The world-renowned physicist and author of The Elegant Universe takes readers on a journey from the big bang to the end of time and invites us to ponder the meaning of humanity in the face of this unimaginable expanse—investigating how we came to be, where we are now, and where we are headed.
Our knowledge of our impermanence, Mr. Greene stresses, might just be what lures us to search for the eternal ... Mr. Greene explores this claim beautifully in the book by placing our 'pervasive need for coherence and value and meaning' into the broadest possible cosmic context ... Mr. Greene tackles these profound questions with great skill. He weaves personal stories, scientific ideas, concepts and facts into a delightful tapestry that showcases the multiple points of view on these questions. Until the End of Time is organized into 11 thematic chapters that build up the argument deftly and deliberately ... What is remarkable about Mr. Greene’s book is how he has delved into deep questions that not only have no simple answers but may never be settled at all ... The crux of the issue lies in whether science as we know it can integrate subjective experience into its framework of objective reality. It is this grand unification that Mr. Greene has attempted in this ambitious and utterly readable book.

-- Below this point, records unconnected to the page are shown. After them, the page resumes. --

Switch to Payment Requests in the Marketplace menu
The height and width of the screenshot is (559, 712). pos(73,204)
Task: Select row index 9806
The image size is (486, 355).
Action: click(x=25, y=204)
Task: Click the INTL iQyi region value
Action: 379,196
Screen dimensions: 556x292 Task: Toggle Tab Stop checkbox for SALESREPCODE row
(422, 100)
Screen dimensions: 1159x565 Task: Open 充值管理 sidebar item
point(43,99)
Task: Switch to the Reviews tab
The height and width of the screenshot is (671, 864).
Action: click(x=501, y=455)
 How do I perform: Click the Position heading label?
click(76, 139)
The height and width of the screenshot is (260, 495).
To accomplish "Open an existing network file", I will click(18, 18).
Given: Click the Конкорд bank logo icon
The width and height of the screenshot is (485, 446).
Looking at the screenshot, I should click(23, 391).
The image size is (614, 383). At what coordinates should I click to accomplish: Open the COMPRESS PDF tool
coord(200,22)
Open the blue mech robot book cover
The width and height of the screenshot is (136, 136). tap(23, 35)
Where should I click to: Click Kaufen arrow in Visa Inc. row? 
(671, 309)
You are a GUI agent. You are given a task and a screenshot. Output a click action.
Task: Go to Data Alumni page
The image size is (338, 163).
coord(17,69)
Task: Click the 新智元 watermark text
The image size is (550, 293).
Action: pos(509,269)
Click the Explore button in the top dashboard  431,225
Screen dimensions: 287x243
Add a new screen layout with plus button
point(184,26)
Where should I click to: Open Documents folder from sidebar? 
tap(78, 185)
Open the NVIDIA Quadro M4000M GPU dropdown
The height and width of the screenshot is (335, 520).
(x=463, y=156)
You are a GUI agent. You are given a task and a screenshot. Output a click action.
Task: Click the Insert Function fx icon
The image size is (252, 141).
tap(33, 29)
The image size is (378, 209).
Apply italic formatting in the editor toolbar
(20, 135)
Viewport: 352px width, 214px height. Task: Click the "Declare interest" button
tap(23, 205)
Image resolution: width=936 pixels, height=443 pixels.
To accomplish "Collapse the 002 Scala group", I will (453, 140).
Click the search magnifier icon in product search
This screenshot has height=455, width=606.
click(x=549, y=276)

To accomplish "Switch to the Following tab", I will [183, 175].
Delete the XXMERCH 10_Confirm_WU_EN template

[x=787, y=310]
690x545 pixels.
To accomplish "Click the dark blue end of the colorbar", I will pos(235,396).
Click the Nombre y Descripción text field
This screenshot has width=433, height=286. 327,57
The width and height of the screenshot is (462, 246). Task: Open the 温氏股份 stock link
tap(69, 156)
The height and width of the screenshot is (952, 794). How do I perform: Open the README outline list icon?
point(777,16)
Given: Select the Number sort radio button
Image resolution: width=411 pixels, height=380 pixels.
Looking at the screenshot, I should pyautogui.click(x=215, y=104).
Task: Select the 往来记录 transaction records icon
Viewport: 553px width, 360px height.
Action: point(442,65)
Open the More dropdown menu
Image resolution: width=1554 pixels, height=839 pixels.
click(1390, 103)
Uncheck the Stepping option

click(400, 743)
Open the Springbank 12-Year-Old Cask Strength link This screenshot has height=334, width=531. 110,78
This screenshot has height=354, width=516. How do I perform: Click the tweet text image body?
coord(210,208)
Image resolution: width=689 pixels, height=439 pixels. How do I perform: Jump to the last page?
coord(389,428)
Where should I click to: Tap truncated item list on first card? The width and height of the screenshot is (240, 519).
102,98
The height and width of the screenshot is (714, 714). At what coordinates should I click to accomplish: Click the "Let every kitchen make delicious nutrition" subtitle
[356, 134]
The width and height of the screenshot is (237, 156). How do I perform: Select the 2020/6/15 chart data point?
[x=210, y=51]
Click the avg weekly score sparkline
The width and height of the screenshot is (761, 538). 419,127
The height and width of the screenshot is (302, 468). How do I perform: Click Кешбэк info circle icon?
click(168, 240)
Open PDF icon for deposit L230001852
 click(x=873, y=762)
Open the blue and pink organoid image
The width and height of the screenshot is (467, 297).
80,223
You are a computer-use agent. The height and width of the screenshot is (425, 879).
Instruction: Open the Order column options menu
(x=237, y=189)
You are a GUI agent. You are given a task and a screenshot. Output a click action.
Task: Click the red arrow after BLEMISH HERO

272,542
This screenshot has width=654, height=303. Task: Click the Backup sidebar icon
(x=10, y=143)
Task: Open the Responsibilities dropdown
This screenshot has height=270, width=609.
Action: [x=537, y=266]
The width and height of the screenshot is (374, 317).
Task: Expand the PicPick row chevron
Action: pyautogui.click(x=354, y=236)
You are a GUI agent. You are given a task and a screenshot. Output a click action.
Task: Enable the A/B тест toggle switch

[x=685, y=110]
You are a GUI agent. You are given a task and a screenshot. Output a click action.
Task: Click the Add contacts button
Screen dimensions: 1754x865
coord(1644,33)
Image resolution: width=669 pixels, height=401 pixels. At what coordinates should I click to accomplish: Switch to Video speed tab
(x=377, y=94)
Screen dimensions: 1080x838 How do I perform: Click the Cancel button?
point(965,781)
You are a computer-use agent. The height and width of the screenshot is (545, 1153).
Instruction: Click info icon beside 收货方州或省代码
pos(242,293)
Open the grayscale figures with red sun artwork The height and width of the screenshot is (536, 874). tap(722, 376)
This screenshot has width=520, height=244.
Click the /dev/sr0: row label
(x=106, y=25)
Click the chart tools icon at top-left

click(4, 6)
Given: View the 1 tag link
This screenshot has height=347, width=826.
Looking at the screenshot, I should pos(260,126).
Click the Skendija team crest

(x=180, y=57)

With its scepticism of religion but openness to humanistic wonder, awe of nature, celebration of the individual and recognition of the power of physical law, the narrative has a strong whiff of transcendentalism ... Such qualities lift this work above many accounts of the cosmic story spanning from the Big Bang to the end of time—whether that’s a big rip, heat death or cosmic bounce ... Until the End of Time is packed with ideas; whether they come together as a convincing story is another matter ... His grand tour is sometimes breathtaking, necessarily selective and occasionally superficial. It often lacks the space or rigour to do its vast range of subjects justice. Beyond fundamental physics, Greene is a lucid summarizer of other popular accounts, but little more. That can leave his story patchy, and even misleading at times ... what’s missing—foreshadowing a wider lacuna in the book—is any sense that intermediate levels of that organization, particularly the cell, are equally fundamental ... When it comes to human behaviour—creativity, art, story, religion—Greene places a reductive faith in evolutionary psychology ... It is an eloquent invitation to debate.
... encyclopedic in its ambition and its erudition, often heartbreaking, stuffed with too many profundities that I wanted to quote, as well as potted descriptions of the theories of a galaxy of contemporary thinkers, from Chomsky to Hawking, and anecdotes from Greene’s own life — of which we should wish for more — that had me laughing ... is also occasionally afflicted with stretches of prose that seem as if eternity will come before you ever get through them, especially when Greene is discussing challenging topics like entropy ... a love letter to the ephemeral cosmic moment when everything is possible. Reading it is like riding an escalator up through a giant department store. On the lower floors you find things like time, energy, gravity and the Big Bang, and biology.